Ethics approval and informed consent

The study protocol was approved by the Institutional Review Board, Faculty of Medicine, Chulalongkorn University, Bangkok, Thailand. The reference number was 156/59. Since all of the data in the study were secondary data, written informed consent was not possible. Participants’ confidentiality was ensured by data protection and encrypted data. The data were used with the permission of NHSO and MOPH, and the data cannot be shared.

Data availability

None of the datasets generated and analyzed during the current study are publicly available. This is due to the need to protect participant confidentiality as agreed upon with all of the data sources. For DM, hospitalization rates under the UCS were publicly available in the NHSO annual reports.

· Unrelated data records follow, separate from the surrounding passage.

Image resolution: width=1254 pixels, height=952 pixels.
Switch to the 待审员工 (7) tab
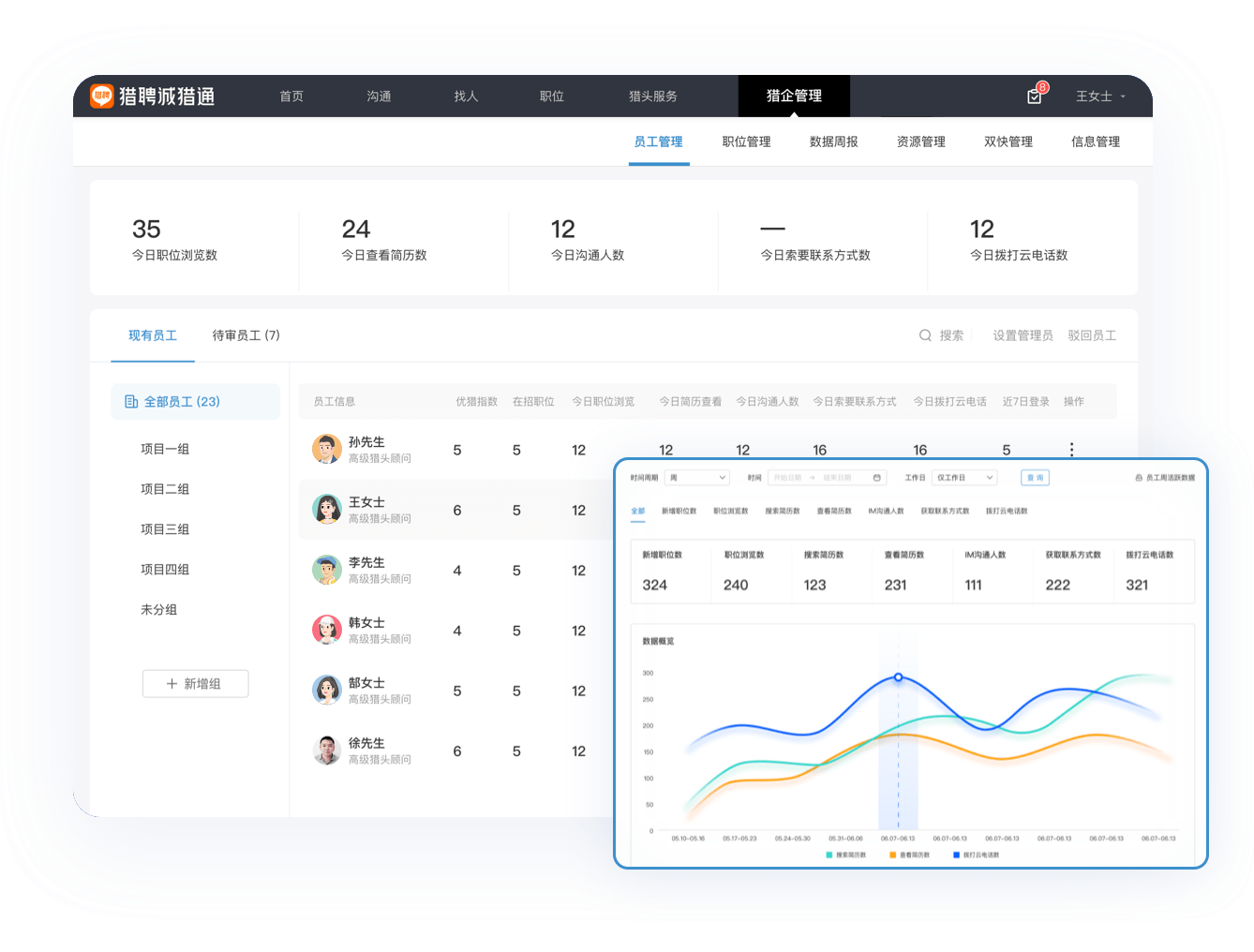[246, 335]
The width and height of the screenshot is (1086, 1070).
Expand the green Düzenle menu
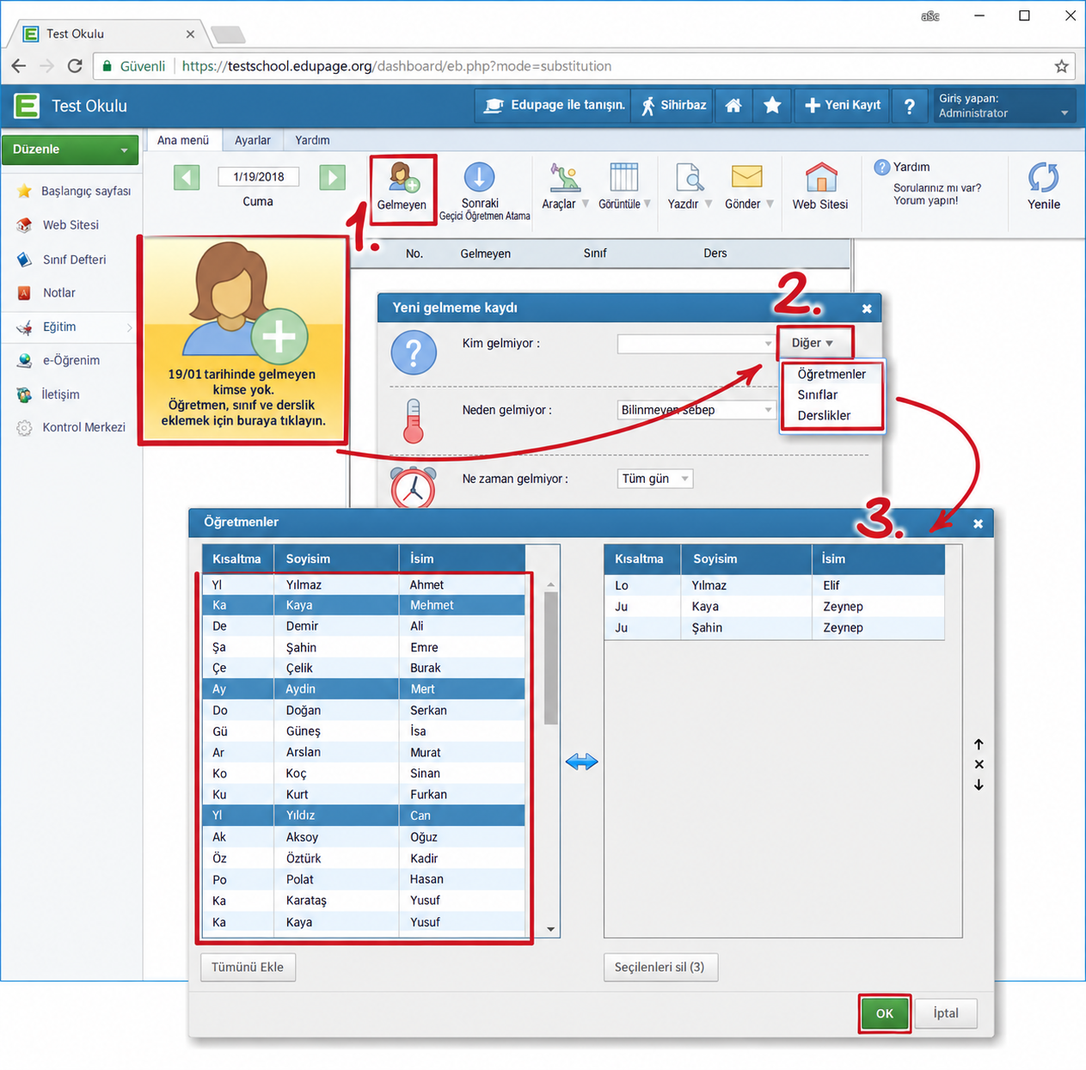coord(70,150)
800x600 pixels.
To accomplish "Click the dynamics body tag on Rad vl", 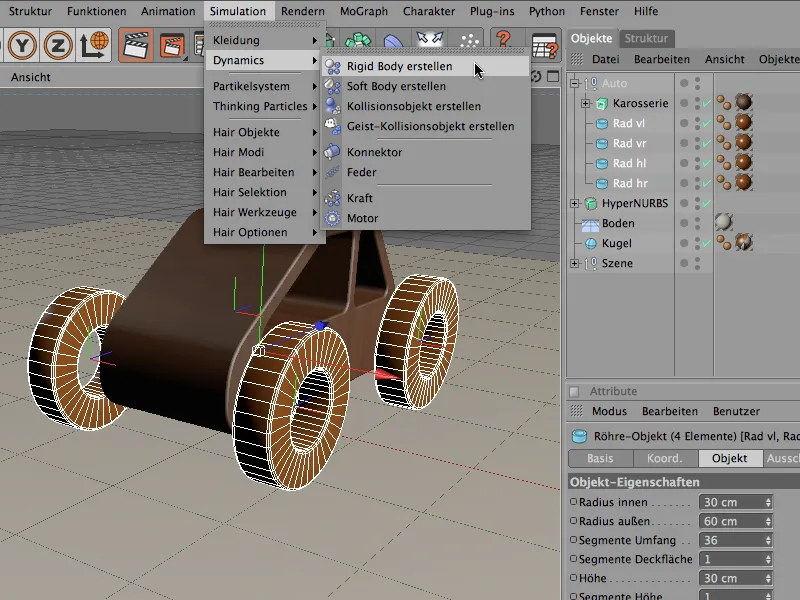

However, the data definition and scope of analysis were different from those used in this study.45

Acknowledgments

The authors would like to thank the staffs of the NHSO, Bureau of Policy and Strategy, MOPH, Bureau of Inspection and Evaluation, Division of Personnel Administrative, MOPH, and The Health Insurance Group, MOPH for preparing and providing the data. The authors would also like to acknowledge the 90th Anniversary of Chulalongkorn University Fund (Ratchadaphiseksomphot Endowment Fund), Chulalongkorn University Graduate Scholarship, and the National Research Council of Thailand (NRCT) for funding this study. This study was funded by the 90th Anniversary of Chulalongkorn University Fund (Ratchadaphiseksomphot Endowment Fund), Chulalongkorn University Graduate Scholarship, and the NRCT.

Author contributions

DK and JS were involved in the conception and study design. DK participated in the data collection, data analysis, and drafted the manuscript. JS contributed to reading and revising the manuscript. All the authors read and approved the final manuscript. All authors contributed toward data analysis, drafting and revising the paper and agree to be accountable for all aspects of the work.

Disclosure

The authors report no conflicts of interest in this work.